Second CR Possible, McCarthy Says

Second CR Possible, McCarthy Says

A second continuing resolution (CR) may be in the works as the Dec. 11 deadline for clearing a fiscal 2016 omnibus to keep the federal government open quickly approaches.

On Tuesday House Majority Leader Kevin McCarthy (R-Calif.) said he was open to passing a one-week stopgap if negotiators need more time to complete work on the $1.1 trillion spending package, reported CQ.

“I’m hopeful to get it all done and voted on by the 11th. If not, we’re here until the 18th and it won’t make any difference that we will get that done,” McCarthy told reporters.

The White House similarly signaled it would not block a short-term CR if it would allow lawmakers to finish hashing out the details for an omnibus.

At this point, negotiators still are aiming to reach a deal in time to meet the Dec. 11 deadline, according to the story. Appropriations staff and committee members worked through the Thanksgiving holiday to iron out remaining disputes, with discussions still continuing around the clock. A final bill likely won’t be released until next week, at the earliest.

While contentious policy riders appear to be the major obstacle, McCarthy dismissed the possibility of a government shutdown, even over an effort to eliminate funding for Planned Parenthood.

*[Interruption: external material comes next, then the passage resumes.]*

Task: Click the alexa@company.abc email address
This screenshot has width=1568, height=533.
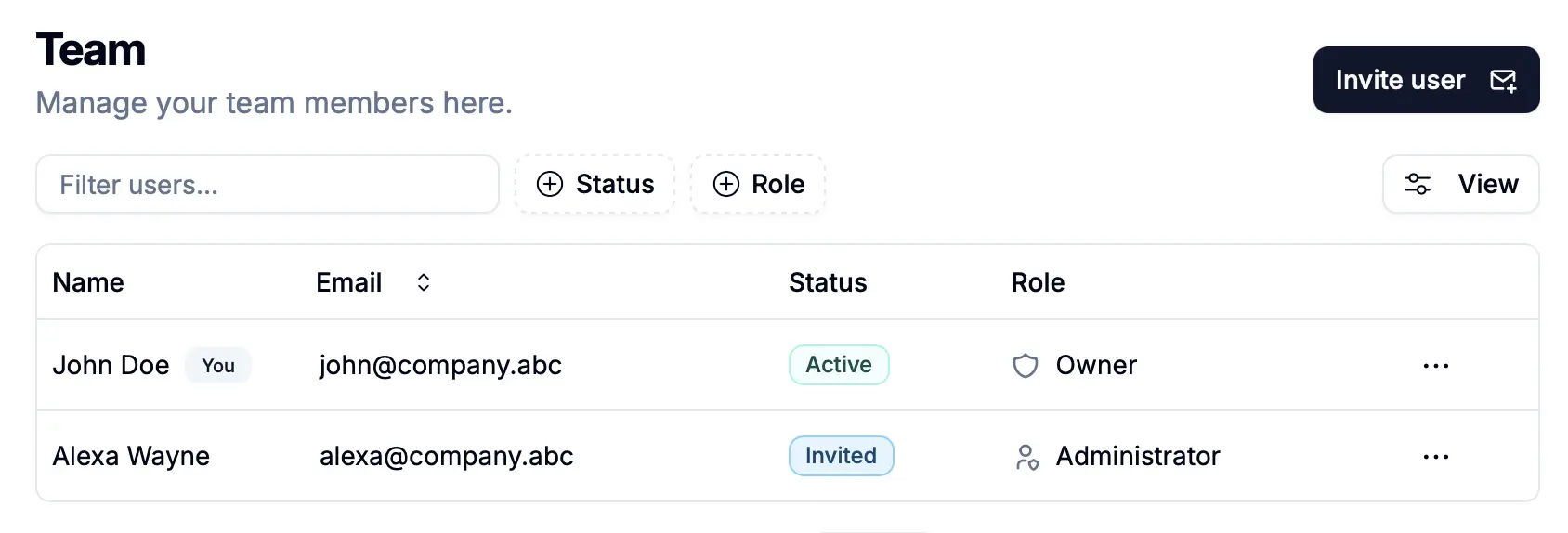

“I do not hear people shutting the government down over it right now,” McCarthy told reporters when asked about efforts to strip federal funding from the organization. “I think security is becoming the top issue, especially [in] the last two weeks.”

Still, the majority leader acknowledged votes on policy amendments to the spending bill would be held. “For someone to say there’s not going to be riders … how do you write a bill that’s not a continuing resolution that doesn’t have riders?” McCarthy asked, reported the Hill. “I think that is just political banter that the minority party wants to play.”

The GOP is considering adding language to the omnibus from legislation that passed the House last month restricting the acceptance of Syrian refugees into the country.